In reality, though, we saw the whole thing coming. Guild Wars 2 had something similar happen when champion (“gold”) mobs started dropping decent loot, with players doing nothing but cruising through a zone and offing those monsters for hours on end. As someone who witnessed that observation first-hand, I posed a similar question to BioWare for my Knights of the Eternal Throne interview from last week, though I was thinking more in terms of dungeon-farming than mob-farming:
MMOBomb: Speaking of the “play any way you want to get whatever gear you want” idea, how do you plan to avoid making it ridiculously easy to farm loot crates by just repeatedly doing the easiest content, like a flashpoint that can be done in 15 minutes, over and over? Games like Guild Wars 2 have had this problem for a while and never really adequately dealt with it.
Ben Irving: Right, you need to have the balance of how you earn points be really spot-on, and we’ve put a lot of energy into that. Again, that’s something we have all kinds of data and telemetry we’ve been monitoring very closely, and if it turns out something is too good, then we can bump it down, and if it turns out that something’s not good enough, we can bump it up. These are fairly straightforward changes to make and I think it’s fair to accept that we’ll have to make some adjustments.

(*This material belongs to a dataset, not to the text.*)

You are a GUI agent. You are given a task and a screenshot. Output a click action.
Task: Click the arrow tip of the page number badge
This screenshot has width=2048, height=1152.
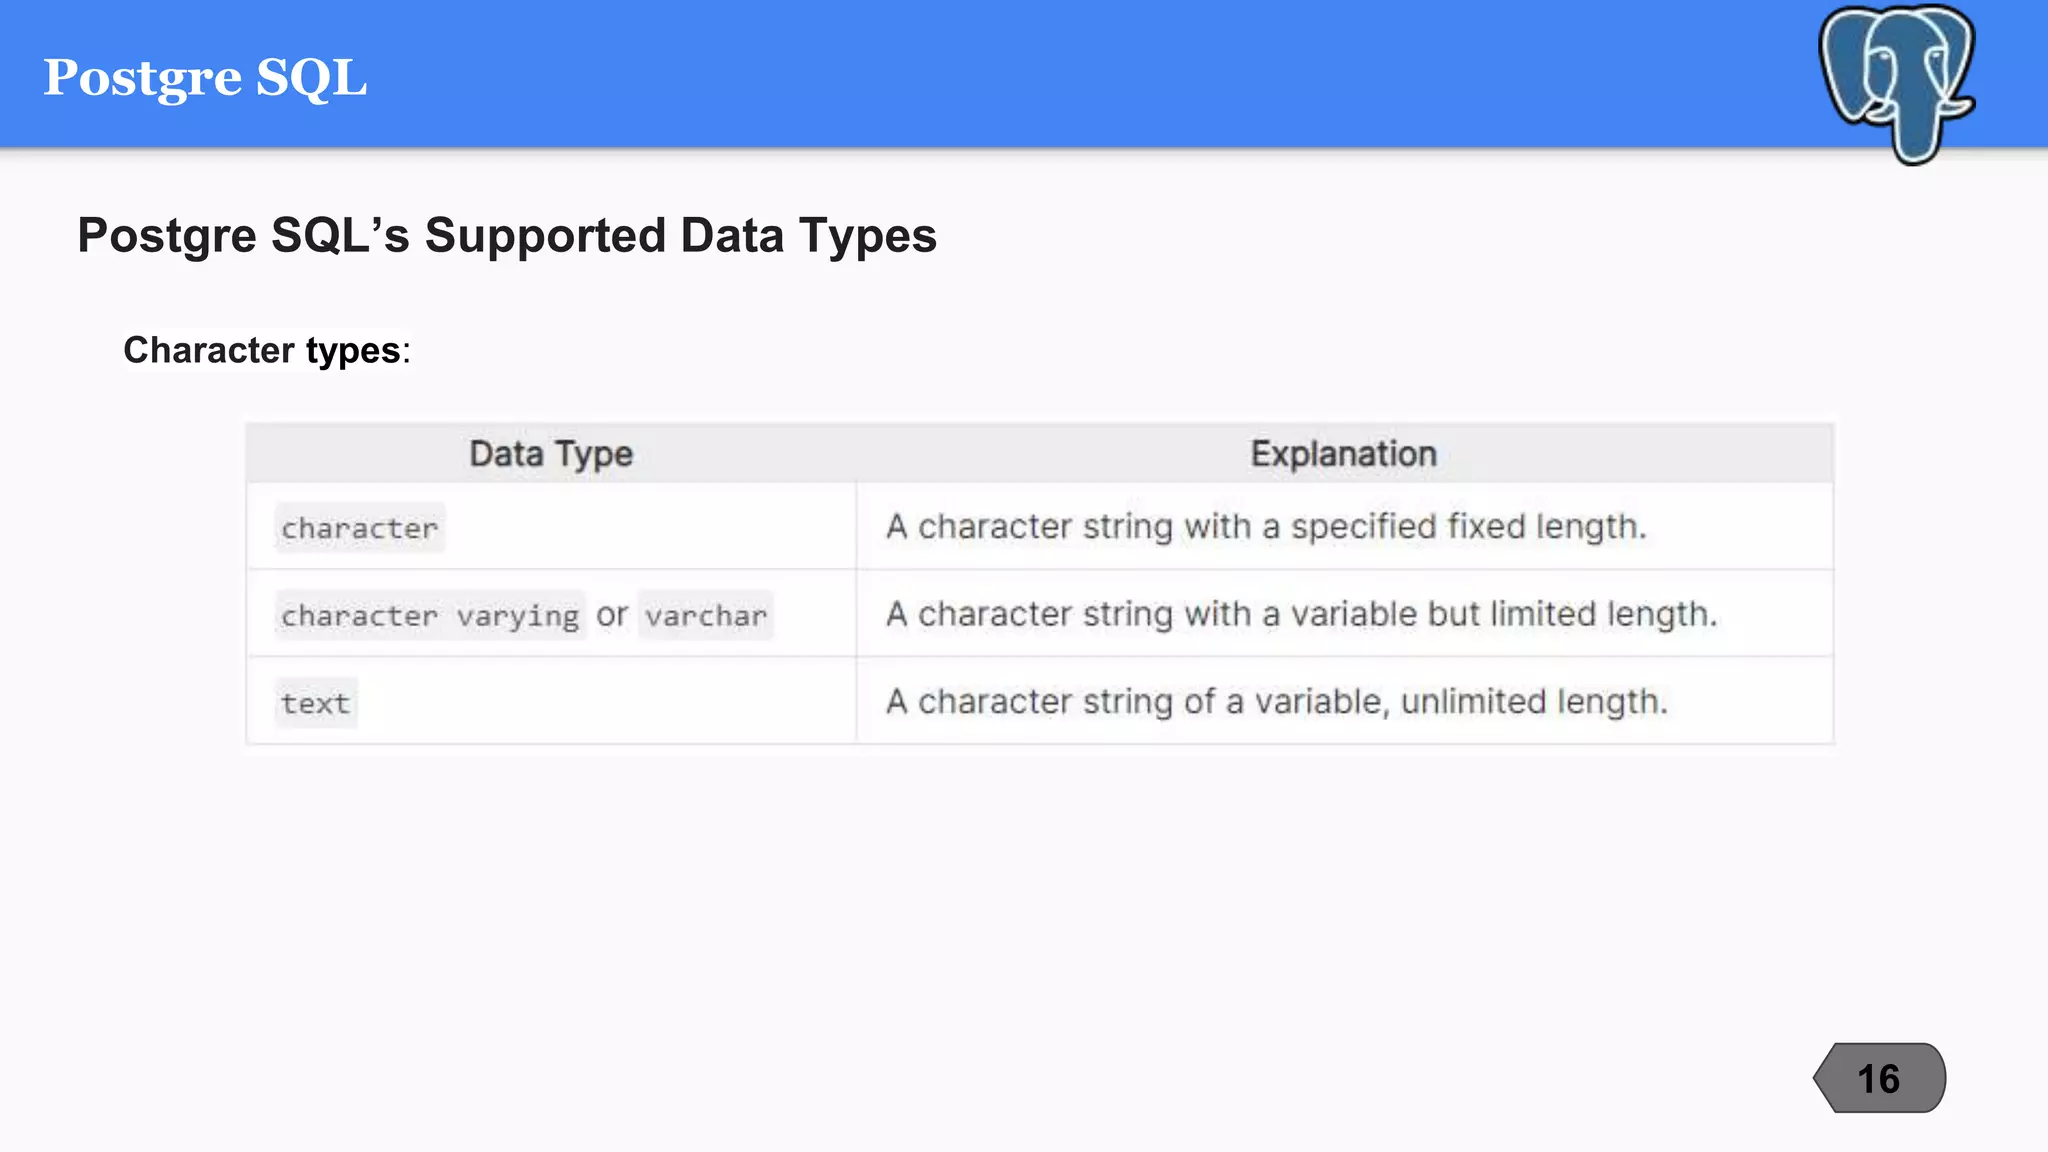(1822, 1078)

Fair to say it wasn’t “really spot-on.” Making changes might have been straightforward, but that didn’t make them any easier for the community to accept. Messing with people’s loot gain, no matter how long the previous system was in place, is always going to cause trouble. It’s something that probably should have been tested and examined more thoroughly before going live, so as to prevent the kind of rancor that comes with such a swift about-face.